The kidnapping of 17 missionaries over the weekend has underlined a different, growing concern.
Control Risks, a London-based risk consultancy firm with clients in Haiti, said in an email to Reuters Monday that “previously, our main concern was political stability amid high levels of anti-government demonstrations.”
“Now, we are focused on providing a better understanding of the increased power of criminal groups and the extremely volatile political environment,” said the firm, which works with international nonprofits and businesses.
Kidnappings have become more commonplace in recent months amid growing political and economic crisis, with at least 628 incidents in the first nine months of 2021 alone, according to a report by the Haitian nonprofit Center for Analysis and Research in Human Rights.
Control Risks, without providing numbers, said kidnappings in Port-au-Prince, Haiti’s capital, surpassed far larger metropolitan areas in the Americas such as Sao Paulo and Mexico City in raw numbers this year. In Haiti, nine out of 10 such kidnappings take place in the Port-au-Prince metropolitan area, Control Risks told Reuters.
In per capita terms, Haiti is the worst affected country in the world, Control Risks said.
Victims generally come from members of the Haitian middle class. Haitians on Monday mounted a nationwide general strike to protest the kidnappings.
Hope for Haiti, a nonprofit which operates in Haiti’s south to improve infrastructure, access to education, and health care on the impoverished island, suspended all staff travel to the capital over a year ago, CEO Skyler Badenoch, said in a phone interview.
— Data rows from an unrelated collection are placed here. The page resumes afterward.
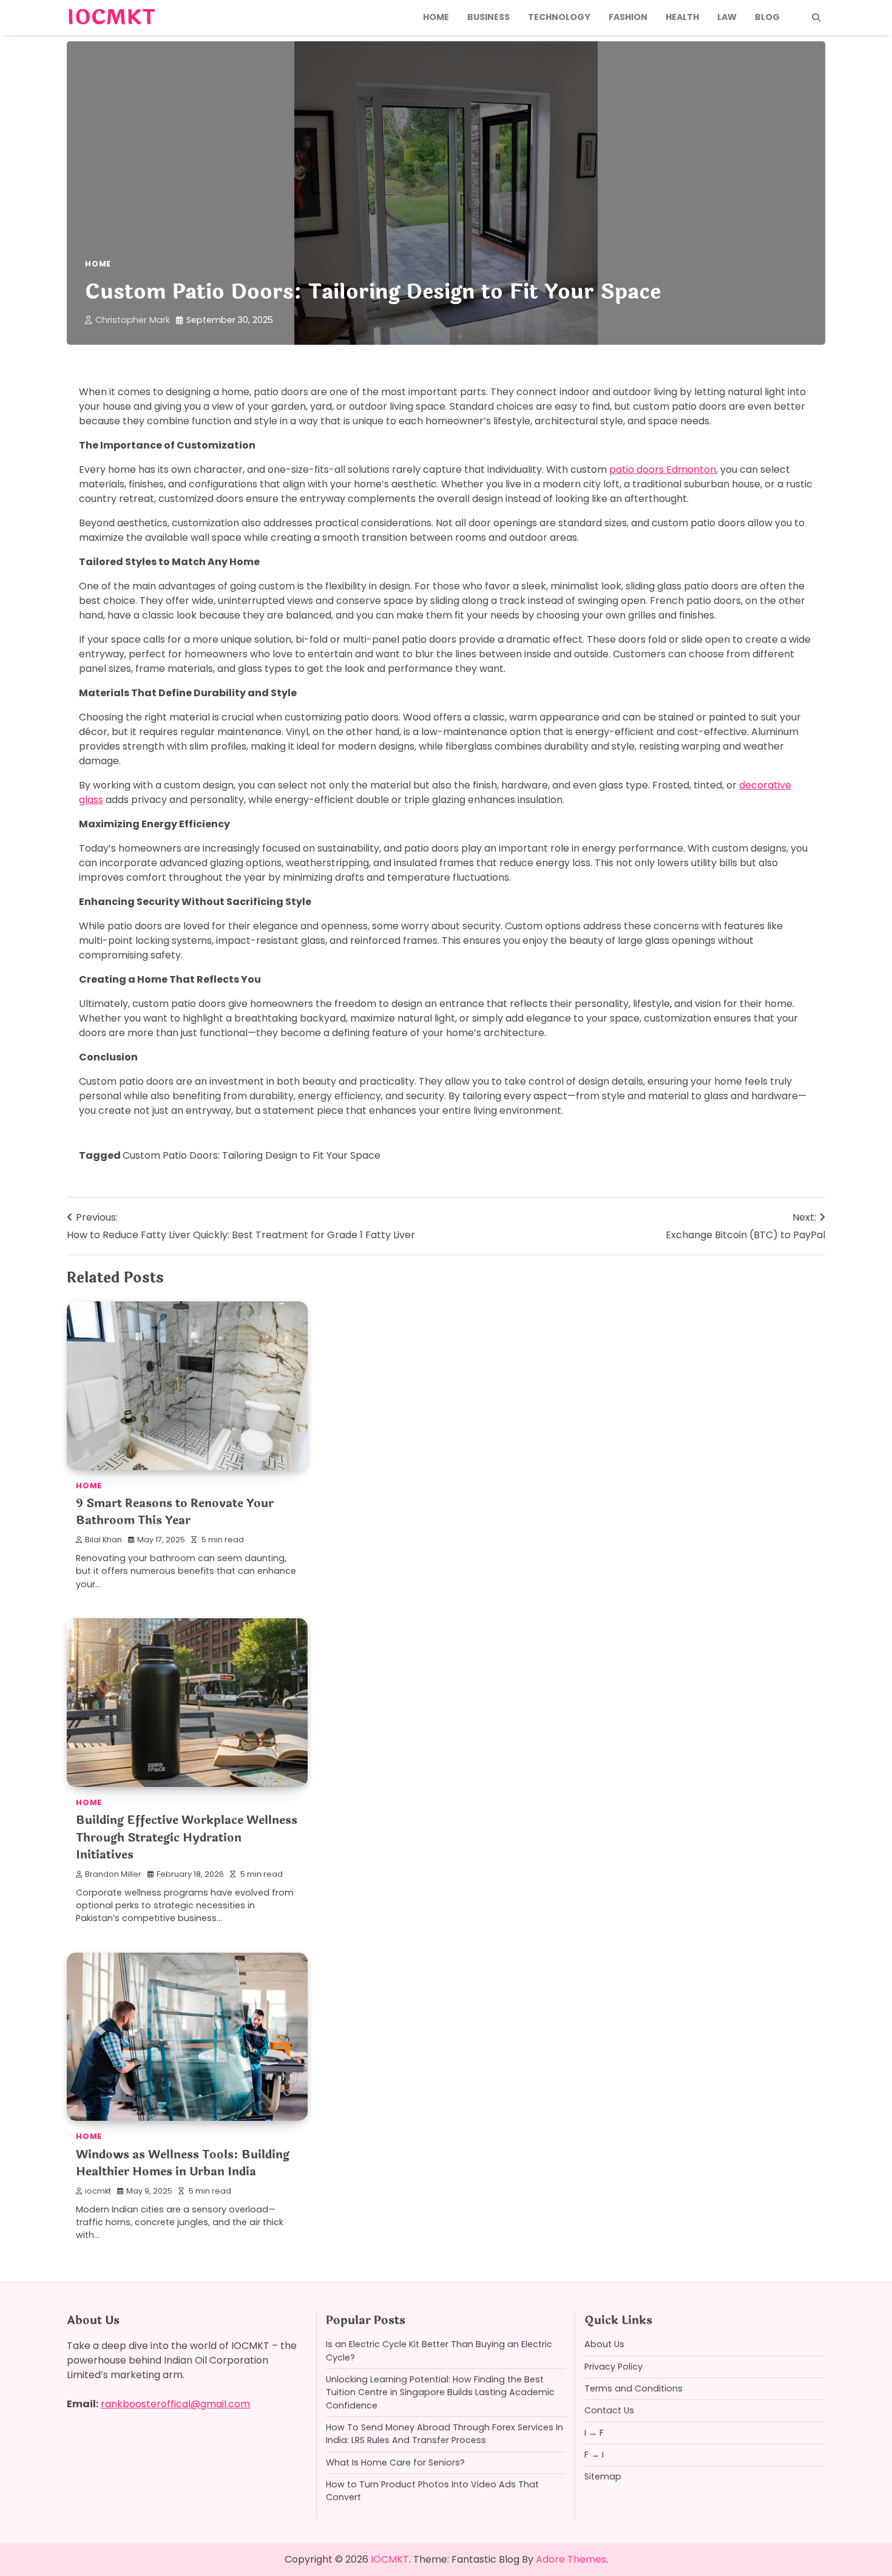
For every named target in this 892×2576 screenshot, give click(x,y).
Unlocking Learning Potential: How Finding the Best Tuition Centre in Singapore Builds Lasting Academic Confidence (440, 2392)
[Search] (816, 17)
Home (436, 17)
Hope for Haiti, which has its U.S. headquarters in Florida, currently has more than 100 personnel in Haiti.
“I was pretty surprised when I heard that there was a bus … of 17 people driving around Port-au-Prince,” Badenoch said, referring to the missionaries from Christian Aid Ministries (CAM).
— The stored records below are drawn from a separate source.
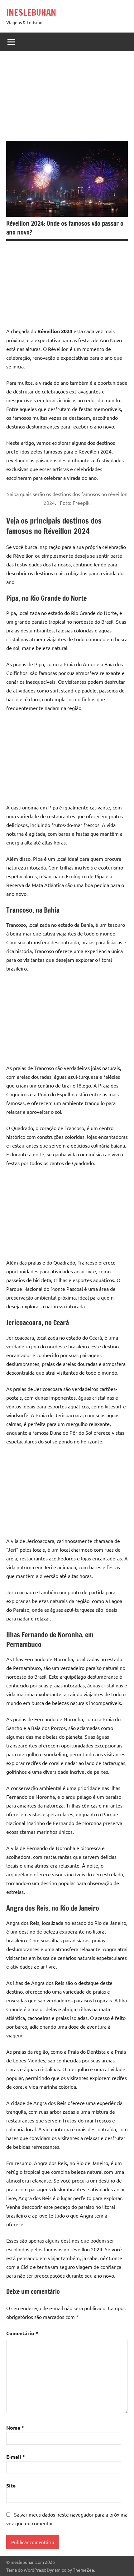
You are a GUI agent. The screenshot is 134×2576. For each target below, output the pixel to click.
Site (11, 2485)
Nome (15, 2427)
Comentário (22, 2333)
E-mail (15, 2456)
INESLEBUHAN (31, 12)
CAM did not respond to requests for comment from Reuters. The group said in a statement on Monday that civil authorities in Haiti and the U.S. were offering assistance in the wake of the kidnapping.
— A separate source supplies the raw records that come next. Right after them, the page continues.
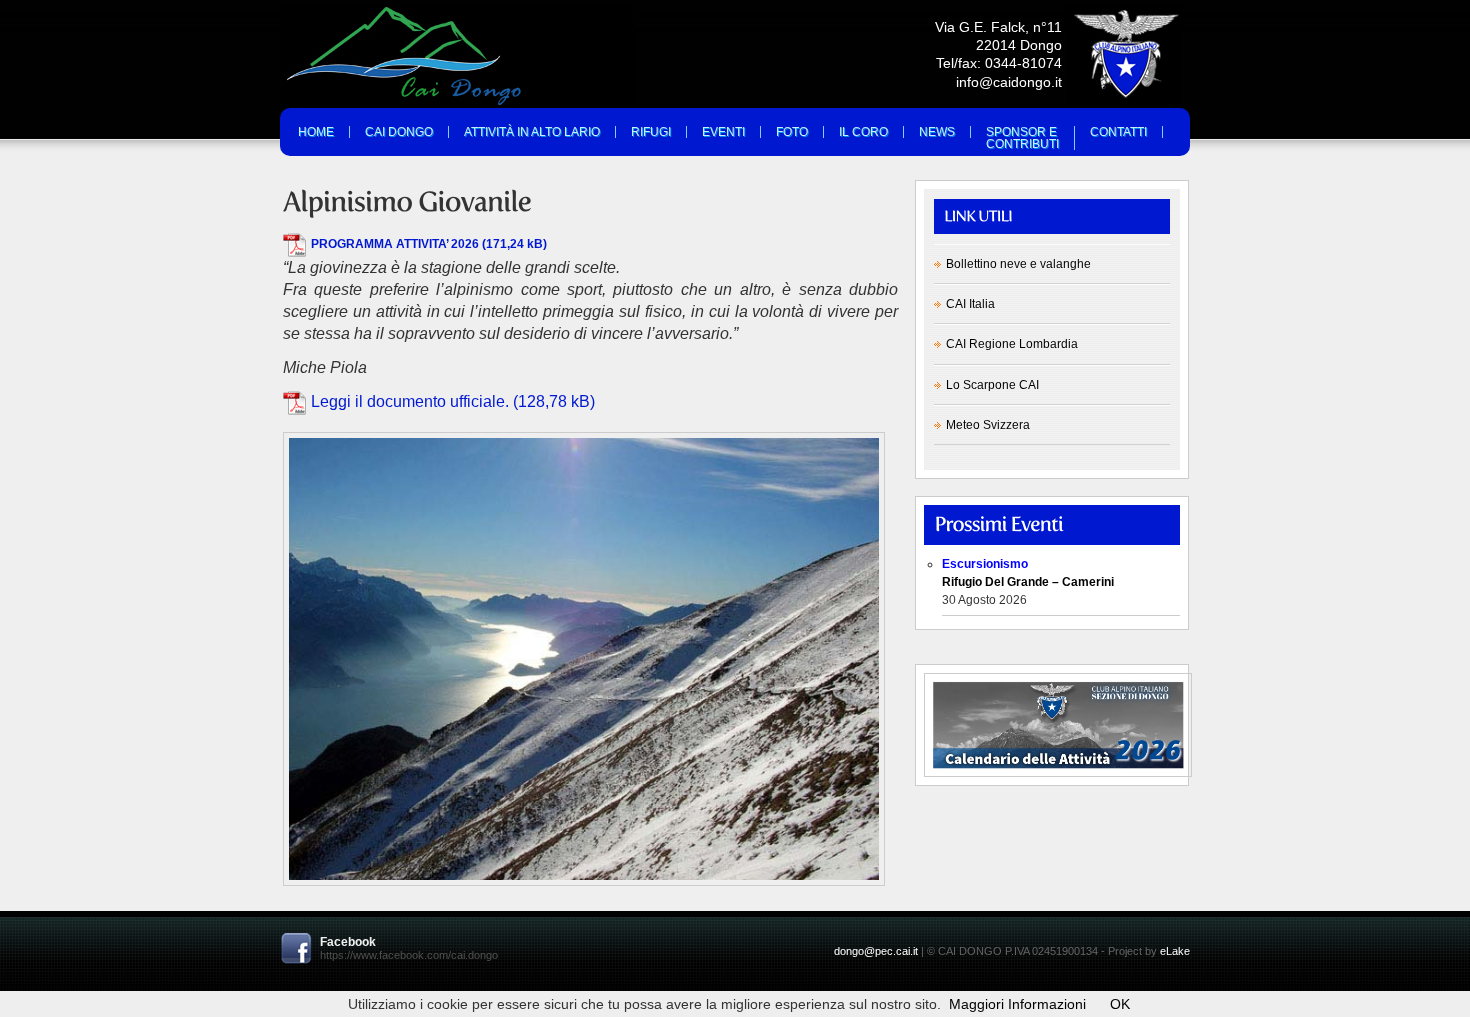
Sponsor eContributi (1022, 138)
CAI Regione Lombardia (1012, 344)
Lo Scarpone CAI (992, 385)
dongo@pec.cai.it (876, 951)
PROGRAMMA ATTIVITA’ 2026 (395, 244)
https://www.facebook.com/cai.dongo (409, 955)
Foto (792, 132)
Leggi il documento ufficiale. (410, 401)
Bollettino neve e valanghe (1018, 264)
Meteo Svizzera (988, 425)
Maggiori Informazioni (1017, 1004)
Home (316, 132)
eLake (1175, 951)
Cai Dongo (399, 132)
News (937, 132)
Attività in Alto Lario (532, 132)
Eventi (723, 132)
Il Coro (863, 132)
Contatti (1118, 132)
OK (1120, 1004)
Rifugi (651, 132)
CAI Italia (970, 304)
“While we desire the safe release of our workers, we also desire that the kidnappers be transformed by the love of Jesus,” CAM added.
One Canadian and 16 Americans from CAM had been visiting an orphanage when their bus was hijacked on Saturday outside the capital Port-au-Prince, according to accounts by other missionaries.
According to its annual report, much of CAM’s work in Haiti is in La Source, far west of the capital, and in Titanyen, on the northern outskirts of Port-au-Prince. Its work in Haiti includes operating clinics, supporting orphans and providing jobs on community projects for Haitians.
In 2019, it emerged that an employee for the Christian group had molested children while working for the organization in Haiti, and that CAM managers had known for years.
CAM said in a May 2020 statement that it had settled out of court a civil case brought against the group in Haiti.
Haiti saw its already precarious security situation deteriorate following the July assassination of President Jovenel Moise. In August, the U.S. State Department issued a “do not travel” advisory for Haiti.
A large number of migrants from the long-troubled country arrived at the U.S.-Mexico border last month, only to be met with a wave of deportations.